ERITREA - ERYTHREE

His Excellency Isaias Afwerki, President of the State of Eritrea


Allow me first to congratulate FAO, and particularly the Director-General, Dr. Jacques Diouf for focusing international attention on the vital issue of food security through this global Summit.

The realization that world food security is a concern to all members of the international community, the commitments underlined in this Summit to strengthen cooperation at the regional and international levels through appropriate technology transfer, collaborative research and the sharing of investment experience and best practice, will no doubt go a long way to mitigating both temporal and structural food deficits in vulnerable countries.

An integrated and holistic approach to enhancing global food security must surely address its multifaceted causes and linkages, especially the crucial problem of peace and stability. There is indeed overwhelming evidence, particularly in Africa, that structural food deficit and mass starvation are likely to occur and persist in areas afflicted by war and civil strife. The painful tragedy in Somalia and the crisis unfolding in Zaire today are perhaps the most recent and vivid illustrations of the urgency of dealing with the political causes that engender social chaos and hunger.
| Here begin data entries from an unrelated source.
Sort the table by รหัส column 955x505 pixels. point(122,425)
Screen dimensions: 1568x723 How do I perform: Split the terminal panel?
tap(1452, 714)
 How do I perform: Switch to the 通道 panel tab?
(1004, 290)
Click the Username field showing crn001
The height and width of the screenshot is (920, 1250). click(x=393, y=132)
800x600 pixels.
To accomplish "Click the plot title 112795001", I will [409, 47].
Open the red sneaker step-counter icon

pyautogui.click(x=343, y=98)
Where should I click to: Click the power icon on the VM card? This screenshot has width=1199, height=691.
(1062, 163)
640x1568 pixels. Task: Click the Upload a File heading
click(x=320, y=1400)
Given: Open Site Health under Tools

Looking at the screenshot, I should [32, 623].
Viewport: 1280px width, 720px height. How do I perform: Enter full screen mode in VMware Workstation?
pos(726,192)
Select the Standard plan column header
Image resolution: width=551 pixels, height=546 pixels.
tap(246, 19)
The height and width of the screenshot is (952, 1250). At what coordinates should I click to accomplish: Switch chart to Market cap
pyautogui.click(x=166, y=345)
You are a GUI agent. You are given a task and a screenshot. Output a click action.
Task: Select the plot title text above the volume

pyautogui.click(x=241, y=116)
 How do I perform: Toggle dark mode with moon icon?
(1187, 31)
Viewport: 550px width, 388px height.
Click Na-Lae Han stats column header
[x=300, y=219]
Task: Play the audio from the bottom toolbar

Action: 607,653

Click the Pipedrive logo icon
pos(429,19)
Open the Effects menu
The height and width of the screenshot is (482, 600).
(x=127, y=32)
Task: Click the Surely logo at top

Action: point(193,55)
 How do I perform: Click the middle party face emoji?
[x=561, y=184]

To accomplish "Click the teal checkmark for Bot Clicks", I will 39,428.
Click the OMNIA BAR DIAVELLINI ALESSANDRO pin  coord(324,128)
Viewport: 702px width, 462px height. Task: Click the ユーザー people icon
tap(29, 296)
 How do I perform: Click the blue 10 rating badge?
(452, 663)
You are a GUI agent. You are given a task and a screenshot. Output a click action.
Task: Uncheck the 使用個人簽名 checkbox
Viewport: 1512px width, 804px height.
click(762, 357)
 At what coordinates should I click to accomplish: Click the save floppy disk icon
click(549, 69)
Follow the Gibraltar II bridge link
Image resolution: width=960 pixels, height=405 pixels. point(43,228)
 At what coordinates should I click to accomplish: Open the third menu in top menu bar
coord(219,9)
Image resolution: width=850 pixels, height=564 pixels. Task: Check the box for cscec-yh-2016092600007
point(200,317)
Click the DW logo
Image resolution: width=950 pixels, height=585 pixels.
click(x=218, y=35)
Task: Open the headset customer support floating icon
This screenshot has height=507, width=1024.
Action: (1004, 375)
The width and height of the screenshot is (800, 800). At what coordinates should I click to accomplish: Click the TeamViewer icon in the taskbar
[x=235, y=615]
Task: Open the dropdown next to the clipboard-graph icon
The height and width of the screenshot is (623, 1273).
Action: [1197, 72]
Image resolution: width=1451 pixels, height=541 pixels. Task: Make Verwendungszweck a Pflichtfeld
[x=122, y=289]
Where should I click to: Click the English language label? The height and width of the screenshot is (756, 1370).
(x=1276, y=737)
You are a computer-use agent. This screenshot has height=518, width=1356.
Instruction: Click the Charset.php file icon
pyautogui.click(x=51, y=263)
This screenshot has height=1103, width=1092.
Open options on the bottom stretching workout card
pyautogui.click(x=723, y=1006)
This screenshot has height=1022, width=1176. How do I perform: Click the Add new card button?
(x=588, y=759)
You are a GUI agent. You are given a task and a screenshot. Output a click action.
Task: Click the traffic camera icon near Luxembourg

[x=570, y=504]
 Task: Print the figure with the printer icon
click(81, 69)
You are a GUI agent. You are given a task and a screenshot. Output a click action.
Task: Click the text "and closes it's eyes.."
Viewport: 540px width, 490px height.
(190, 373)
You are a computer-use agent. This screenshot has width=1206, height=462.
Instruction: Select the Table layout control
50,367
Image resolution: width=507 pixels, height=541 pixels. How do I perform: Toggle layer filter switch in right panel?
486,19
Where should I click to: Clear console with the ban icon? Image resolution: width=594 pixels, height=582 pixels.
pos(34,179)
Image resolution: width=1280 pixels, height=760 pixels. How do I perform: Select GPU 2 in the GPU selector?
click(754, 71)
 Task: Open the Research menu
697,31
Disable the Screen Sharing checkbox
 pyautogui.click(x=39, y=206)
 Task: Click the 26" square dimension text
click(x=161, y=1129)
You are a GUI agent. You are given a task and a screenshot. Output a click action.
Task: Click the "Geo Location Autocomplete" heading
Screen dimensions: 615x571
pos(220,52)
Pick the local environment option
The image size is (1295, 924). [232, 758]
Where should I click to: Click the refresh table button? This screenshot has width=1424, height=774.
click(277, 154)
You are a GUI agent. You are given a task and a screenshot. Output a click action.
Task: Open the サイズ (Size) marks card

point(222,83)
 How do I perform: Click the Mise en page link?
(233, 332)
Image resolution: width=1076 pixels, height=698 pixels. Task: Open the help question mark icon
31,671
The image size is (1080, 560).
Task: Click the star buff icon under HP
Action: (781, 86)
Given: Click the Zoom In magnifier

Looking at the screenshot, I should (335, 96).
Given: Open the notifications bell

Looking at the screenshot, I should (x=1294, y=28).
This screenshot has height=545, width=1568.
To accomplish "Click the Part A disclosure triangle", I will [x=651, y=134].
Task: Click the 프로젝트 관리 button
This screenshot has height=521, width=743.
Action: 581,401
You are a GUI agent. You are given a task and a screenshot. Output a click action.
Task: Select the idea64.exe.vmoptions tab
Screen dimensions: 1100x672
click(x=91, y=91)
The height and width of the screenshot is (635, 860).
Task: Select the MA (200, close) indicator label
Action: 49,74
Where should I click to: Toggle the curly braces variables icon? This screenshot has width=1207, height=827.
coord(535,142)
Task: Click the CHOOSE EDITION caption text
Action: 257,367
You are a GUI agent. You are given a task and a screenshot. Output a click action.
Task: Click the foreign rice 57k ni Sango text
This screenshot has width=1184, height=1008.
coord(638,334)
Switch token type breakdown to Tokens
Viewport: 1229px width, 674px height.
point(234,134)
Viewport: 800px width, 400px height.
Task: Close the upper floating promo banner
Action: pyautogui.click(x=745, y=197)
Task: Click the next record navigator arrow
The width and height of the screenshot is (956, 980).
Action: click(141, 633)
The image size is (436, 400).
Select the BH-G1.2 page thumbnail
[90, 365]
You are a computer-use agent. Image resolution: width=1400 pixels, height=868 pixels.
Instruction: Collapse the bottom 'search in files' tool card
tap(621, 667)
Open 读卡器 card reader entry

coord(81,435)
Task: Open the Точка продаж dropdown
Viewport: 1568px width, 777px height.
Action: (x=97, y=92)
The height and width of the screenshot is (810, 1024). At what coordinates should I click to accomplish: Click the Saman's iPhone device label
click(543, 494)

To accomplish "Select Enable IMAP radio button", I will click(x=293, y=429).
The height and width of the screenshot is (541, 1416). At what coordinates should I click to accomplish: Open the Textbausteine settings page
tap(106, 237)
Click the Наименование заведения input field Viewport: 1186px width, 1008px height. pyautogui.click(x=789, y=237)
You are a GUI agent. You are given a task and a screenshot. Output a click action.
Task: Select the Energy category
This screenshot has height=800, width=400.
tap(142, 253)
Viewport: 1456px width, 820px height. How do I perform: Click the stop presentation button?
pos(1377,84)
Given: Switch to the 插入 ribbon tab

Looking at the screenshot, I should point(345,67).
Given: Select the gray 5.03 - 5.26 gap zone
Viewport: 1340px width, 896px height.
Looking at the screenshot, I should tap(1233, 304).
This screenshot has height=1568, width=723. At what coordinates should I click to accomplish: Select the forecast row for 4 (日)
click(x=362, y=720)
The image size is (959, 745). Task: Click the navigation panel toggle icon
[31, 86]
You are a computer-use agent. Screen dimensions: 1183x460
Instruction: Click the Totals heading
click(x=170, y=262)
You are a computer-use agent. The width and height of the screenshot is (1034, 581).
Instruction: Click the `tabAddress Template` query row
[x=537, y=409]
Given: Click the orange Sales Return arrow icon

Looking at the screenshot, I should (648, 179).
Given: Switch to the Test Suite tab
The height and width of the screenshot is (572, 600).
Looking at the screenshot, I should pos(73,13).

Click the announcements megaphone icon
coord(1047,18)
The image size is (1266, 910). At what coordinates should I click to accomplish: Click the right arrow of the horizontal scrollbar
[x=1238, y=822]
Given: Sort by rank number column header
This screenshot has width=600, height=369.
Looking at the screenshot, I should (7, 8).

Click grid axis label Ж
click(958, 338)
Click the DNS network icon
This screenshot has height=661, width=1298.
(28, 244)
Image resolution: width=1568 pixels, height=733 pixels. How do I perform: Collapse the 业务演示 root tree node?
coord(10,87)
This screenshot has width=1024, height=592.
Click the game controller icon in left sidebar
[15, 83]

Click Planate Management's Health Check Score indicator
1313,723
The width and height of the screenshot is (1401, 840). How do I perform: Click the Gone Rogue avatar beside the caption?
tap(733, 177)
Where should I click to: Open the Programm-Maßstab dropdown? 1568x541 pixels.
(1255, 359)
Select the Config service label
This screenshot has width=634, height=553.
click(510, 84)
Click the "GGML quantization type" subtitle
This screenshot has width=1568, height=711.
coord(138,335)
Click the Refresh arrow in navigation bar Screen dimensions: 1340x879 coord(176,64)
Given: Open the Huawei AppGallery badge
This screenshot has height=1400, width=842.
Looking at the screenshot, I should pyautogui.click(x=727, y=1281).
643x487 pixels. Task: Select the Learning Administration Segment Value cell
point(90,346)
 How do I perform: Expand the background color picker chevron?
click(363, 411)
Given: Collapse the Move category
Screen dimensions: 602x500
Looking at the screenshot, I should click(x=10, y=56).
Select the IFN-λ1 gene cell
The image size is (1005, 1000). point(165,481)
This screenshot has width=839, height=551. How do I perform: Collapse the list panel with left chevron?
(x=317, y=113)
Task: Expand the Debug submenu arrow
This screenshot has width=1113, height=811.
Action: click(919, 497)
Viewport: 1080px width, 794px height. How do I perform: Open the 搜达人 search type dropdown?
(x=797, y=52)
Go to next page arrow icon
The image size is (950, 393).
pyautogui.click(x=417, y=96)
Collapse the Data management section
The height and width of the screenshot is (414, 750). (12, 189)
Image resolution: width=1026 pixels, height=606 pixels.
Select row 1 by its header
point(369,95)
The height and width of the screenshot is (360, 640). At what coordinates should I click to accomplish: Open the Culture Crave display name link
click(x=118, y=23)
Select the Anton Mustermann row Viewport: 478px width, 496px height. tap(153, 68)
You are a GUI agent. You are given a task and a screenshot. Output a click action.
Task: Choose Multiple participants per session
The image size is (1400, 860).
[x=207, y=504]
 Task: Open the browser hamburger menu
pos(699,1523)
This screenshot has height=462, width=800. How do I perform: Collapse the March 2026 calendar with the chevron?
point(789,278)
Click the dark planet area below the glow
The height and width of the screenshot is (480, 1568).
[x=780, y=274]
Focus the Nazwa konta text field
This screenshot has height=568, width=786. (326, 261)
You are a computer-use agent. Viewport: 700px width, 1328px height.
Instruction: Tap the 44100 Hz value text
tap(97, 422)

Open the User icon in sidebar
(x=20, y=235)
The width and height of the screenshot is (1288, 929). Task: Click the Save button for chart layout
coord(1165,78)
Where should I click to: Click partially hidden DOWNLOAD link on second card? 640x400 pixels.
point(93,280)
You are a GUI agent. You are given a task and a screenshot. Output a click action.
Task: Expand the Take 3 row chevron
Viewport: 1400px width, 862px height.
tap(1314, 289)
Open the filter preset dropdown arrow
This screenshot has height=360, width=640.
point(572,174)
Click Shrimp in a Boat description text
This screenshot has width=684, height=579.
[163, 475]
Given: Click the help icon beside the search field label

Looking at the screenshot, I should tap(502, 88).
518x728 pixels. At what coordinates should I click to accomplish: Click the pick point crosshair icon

Allow me at this juncture to digress a little from the main theme of my brief address to dwell on the current developments in Zaire to underscore the pitfalls inherent in misguided approaches that detract from confronting the fundamental causes in a comprehensive manner.

When the crisis in Eastern Zaire began to assume grave proportions, the regional countries convened a Summit in Nairobi at the beginning of this month to consider ways and means of stabilizing the situation. The Nairobi Summit rightly identified the primary sources of the problem, recognizing the need for separating the bona fide refugees from the armed militias, and calling for the intervention of a neutral force to create a temporary sanctuary in Eastern Zaire in order to facilitate the voluntary repatriation of the refugees.

The Nairobi declaration had, moreover, provisions for continuous dialogue and consultation between the regional leaders and the wider international community to help in the implementation of these objectives.

The heavy-handed and unilateral measures of intervention that have apparently started to take place now, without any consultation with the regional leaders and due consideration of these issues, raise serious questions about the conduct of the international community in dealing with these problems. The intervention underway has no clear mandate or sense of mission. It has, moreover, been overtaken by events on the ground as the desired safe corridor has been opened in the past two days, allowing hundreds of thousands of Rwandan refugees to begin the long trek home. Indeed, what may be required now is the effective delivery of humanitarian assistance to the refugees in their home villages to enable them to get on their own two feet, not a massive and expensive military intervention.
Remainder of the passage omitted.